**Text block**
────────────────────────────────────────
Following local government boundary changes in Bedford in 2011 Castle Ward previously included almost all of Bedford town centre, but only the western part of the Castle Road neighbourhood, as the eastern part of which was included in Newnham Ward. Castle's electoral ward boundaries then were Bromham Road and Goldington Road to the north, Denmark Street to the east, the Rope Walk to the south, and the Midland Mainline Railway to the west. It was the only ward in the town of Bedford to be located on both sides of the River Great Ouse. Castle elected two councillors to Bedford Borough Council.

Boundary changes before the 2023 election saw the formation of a new electoral ward covering the town centre, named Greyfriars and electing one councillor. This extends from Harpur Street to the Midland Mainline Railway, taking in the former western part of Castle ward. At the same time, the Castle ward was extended eastwards from the old boundary of Denmark Street as far as Newnham Avenue and also including Aylesbury Road, Hatfield Crescent, Riseborough Road and Wendover Drive. The southern boundary was moved north to the River Great Ouse. These changes also saw the ward, which still elects two councillors, renamed Castle and Newnham.
────────────────────────────────────────
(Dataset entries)
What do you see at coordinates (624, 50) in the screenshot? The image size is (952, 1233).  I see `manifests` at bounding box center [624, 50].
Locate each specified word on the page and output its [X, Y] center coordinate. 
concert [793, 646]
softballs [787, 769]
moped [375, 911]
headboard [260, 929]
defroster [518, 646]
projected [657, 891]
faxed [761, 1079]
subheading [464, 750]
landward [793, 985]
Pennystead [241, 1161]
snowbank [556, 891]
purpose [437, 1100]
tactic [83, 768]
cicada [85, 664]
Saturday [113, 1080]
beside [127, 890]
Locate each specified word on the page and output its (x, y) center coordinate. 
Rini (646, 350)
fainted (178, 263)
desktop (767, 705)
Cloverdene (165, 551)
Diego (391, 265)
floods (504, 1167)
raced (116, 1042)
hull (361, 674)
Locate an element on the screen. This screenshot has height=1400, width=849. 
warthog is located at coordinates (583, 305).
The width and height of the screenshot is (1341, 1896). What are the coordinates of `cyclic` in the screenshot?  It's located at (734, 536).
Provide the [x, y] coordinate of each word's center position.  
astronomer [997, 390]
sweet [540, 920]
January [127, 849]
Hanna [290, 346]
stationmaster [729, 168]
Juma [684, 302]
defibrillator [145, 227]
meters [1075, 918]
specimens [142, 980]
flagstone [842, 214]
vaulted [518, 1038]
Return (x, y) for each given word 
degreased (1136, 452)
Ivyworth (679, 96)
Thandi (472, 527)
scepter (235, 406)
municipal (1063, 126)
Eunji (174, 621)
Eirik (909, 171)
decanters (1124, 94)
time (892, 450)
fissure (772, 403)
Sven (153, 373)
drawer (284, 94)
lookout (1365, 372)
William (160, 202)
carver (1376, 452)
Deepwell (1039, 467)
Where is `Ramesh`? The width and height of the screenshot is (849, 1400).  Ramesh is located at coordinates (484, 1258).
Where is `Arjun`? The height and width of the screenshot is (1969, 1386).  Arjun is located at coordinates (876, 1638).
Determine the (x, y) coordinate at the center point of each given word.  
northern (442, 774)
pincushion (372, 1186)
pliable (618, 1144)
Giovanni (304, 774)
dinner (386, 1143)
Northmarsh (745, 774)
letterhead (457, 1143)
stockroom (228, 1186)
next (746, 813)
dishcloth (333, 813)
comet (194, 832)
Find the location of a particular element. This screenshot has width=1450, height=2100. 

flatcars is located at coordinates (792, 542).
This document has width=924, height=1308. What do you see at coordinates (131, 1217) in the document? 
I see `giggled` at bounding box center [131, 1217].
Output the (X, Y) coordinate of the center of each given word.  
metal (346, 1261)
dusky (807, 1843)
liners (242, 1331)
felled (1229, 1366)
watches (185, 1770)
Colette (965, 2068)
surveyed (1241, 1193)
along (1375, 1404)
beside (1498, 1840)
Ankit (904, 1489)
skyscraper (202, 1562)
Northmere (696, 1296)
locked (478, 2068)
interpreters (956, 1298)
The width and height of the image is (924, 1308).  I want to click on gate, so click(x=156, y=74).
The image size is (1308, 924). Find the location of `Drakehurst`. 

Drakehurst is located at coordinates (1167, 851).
────────────────────────────────────────
**Check your understanding**
(A) Rewrite the part of the text on Bedford's Castle ward that begins at the words "Following local government" and stops after "Bedford Borough Council.", putting "the borough council" in place of "Bedford Borough Council".
(B) According to the text on Bedford's Castle ward, why did the ward take in only the western part of the Castle Road neighbourhood?
(C) Continue the text on Bedford's Castle ward from the point where it ends.

**Numbered answers**
(A)
Following local government boundary changes in Bedford in 2011 Castle Ward previously included almost all of Bedford town centre, but only the western part of the Castle Road neighbourhood, as the eastern part of which was included in Newnham Ward. Castle's electoral ward boundaries then were Bromham Road and Goldington Road to the north, Denmark Street to the east, the Rope Walk to the south, and the Midland Mainline Railway to the west. It was the only ward in the town of Bedford to be located on both sides of the River Great Ouse. Castle elected two councillors to the borough council.

(B) The eastern part of the Castle Road neighbourhood was included in Newnham Ward.

(C)
In 2019 Castle elected the first two Green Party councillors in Bedford. At the 2023 Bedford Borough Council election, Green candidates were elected to the seat for Greyfriars ward and to both seats for Castle and Newnham ward.

==Economy==
Virtually all of the Bedford's central business district is located in Castle Ward, with many major High Street shops being located here. The main shopping areas of note are the High Street which includes a Wilko store, banks, many pubs, nightclubs and restaurants. The Harpur Centre is Bedford's main shopping centre. Branches of Boots, TK Maxx, Primark and various other stores are located here. Located in the eastern section of the Castle Road neighbourhood there are a host of smaller independent shops and community stores.

Many of Bedford's central amenities are located in Castle Ward, including Bedford's main post office, market, magistrates court, Bedford bus station and Bedford railway station. Two of Bedford's largest hotels are located in the Ward - The Swan Hotel on the High Street, and Mercure Bedford Centre Hotel situated across the river on St Mary's Street.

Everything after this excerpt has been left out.